With hacking attacks mounting against US energy companies, guarding the sector will be a top priority for a new cybersecurity effort, Homeland Security Secretary Kirstjen Nielsen has said.
Five months after five pipeline operators in the US said their third-party electronic communications systems were shut down by hackers, Nielsen said a new National Risk Management Center would help government and the private sector better coordinate efforts to protect critical infrastructure.
The center will focus initially on energy, finance, and telecom, Nielsen told attendees at a New York conference. The action comes after the energy industry, in particular, has faced criticism from cybersecurity firms for not spending enough to fend off attacks. In April, Symantec said it is tracking at least 140 groups targeting energy, up from 87 in 2015.
“We are in crisis mode," Nielsen said. “A Cat 5 hurricane has been forecast.’’
Russian government hackers compromised dozens of US energy companies in 2017, the US director of national intelligence said in a report that also cited attacks from Iran and China.
The new center is designed to allow industry and the public sector to better coordinate on both reducing risks and responding to attacks, Department of Homeland Security (DHS) said in a statement released at the conference. The government’s response includes a “major" cybersecurity exercise to be held later this year, Nielsen said.

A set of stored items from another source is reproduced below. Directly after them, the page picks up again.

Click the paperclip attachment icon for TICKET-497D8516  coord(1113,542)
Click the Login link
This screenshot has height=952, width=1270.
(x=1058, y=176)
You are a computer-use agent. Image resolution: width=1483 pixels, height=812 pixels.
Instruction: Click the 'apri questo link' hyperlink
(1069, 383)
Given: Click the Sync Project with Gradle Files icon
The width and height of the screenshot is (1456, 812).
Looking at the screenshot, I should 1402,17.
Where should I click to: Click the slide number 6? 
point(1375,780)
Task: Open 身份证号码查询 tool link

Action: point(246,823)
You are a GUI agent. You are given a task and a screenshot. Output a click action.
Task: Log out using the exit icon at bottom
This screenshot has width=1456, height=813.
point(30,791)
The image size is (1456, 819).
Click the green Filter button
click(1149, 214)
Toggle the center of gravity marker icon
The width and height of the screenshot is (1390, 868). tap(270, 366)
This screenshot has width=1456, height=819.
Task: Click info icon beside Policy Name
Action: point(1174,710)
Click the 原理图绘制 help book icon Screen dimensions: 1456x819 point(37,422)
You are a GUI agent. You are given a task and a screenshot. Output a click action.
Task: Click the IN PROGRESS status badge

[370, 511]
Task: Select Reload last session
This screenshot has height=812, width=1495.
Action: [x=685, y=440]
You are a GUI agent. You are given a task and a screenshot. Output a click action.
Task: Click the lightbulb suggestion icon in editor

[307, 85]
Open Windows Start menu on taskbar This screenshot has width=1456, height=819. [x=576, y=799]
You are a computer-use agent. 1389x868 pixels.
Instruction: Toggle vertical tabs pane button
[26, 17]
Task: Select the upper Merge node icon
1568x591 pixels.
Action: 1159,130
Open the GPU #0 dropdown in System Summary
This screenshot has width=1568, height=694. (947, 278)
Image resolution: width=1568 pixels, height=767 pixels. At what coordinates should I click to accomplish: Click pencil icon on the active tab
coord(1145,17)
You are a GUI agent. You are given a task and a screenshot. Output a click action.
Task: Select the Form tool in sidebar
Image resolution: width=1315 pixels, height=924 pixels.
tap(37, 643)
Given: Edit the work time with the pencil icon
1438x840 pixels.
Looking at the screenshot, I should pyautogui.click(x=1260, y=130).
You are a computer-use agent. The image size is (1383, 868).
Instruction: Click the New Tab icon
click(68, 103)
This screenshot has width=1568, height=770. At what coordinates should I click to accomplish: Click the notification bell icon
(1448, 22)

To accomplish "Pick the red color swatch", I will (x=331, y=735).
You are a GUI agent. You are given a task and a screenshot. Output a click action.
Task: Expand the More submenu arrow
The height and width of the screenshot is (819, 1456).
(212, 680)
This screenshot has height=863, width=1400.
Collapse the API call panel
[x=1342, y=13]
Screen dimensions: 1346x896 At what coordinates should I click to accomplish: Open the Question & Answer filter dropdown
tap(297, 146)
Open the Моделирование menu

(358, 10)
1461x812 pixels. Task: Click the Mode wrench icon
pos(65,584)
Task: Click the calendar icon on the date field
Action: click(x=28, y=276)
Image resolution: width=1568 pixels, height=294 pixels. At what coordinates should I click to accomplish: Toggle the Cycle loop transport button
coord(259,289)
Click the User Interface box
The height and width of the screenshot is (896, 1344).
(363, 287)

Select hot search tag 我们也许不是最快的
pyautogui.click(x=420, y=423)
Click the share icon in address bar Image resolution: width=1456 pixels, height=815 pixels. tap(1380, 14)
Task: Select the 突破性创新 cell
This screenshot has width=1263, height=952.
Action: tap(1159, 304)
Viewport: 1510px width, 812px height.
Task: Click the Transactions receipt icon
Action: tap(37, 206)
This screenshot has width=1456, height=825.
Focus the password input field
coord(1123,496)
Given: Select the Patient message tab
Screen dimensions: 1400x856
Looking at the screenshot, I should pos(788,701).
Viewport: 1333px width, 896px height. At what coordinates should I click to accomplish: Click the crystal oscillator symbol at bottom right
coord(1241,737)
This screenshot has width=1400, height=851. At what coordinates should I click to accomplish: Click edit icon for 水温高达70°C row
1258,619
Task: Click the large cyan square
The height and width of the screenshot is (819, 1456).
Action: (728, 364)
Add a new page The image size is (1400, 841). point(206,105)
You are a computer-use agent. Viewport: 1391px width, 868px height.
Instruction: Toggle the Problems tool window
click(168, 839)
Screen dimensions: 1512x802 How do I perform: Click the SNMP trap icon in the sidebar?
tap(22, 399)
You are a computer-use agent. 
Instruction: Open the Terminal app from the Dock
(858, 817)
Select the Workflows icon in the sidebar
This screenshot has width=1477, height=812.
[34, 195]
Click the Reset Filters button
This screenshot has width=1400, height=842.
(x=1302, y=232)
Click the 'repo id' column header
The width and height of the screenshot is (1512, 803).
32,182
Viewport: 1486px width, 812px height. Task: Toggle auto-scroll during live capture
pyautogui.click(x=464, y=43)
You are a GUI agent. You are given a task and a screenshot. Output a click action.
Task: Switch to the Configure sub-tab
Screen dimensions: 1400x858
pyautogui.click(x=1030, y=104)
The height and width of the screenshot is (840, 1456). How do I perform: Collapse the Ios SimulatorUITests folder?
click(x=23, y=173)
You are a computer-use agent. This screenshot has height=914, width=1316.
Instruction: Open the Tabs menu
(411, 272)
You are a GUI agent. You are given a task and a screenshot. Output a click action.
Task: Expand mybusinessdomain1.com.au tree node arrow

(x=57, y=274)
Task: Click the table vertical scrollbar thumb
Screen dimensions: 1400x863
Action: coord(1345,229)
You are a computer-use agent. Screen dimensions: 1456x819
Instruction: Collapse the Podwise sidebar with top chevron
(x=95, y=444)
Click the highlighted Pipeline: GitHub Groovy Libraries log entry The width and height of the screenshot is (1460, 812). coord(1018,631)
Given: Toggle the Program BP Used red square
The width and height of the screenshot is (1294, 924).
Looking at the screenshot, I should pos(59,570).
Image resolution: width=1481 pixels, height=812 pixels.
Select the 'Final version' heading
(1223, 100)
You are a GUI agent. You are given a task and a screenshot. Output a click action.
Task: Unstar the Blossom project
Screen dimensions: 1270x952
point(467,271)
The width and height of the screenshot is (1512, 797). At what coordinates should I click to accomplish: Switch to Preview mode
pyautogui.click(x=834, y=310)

DHS will be critical in helping the private sector fend off assaults, Tom Fanning, chief executive officer at Atlanta-based utility owner Southern Co., told the crowd.
Homeland Security is “the convening arm that can bring together these important sectors of America to help organize and harmonize” the counter-response, he said. “We are interdependent on each other."
The industry’s past response to cyberthreats has drawn criticism from some.
While the Transportation Security Administration requests voluntary notifications of “security incidents” involving hacking, there is no mandate and the industry has generally not been in support of mandating notification.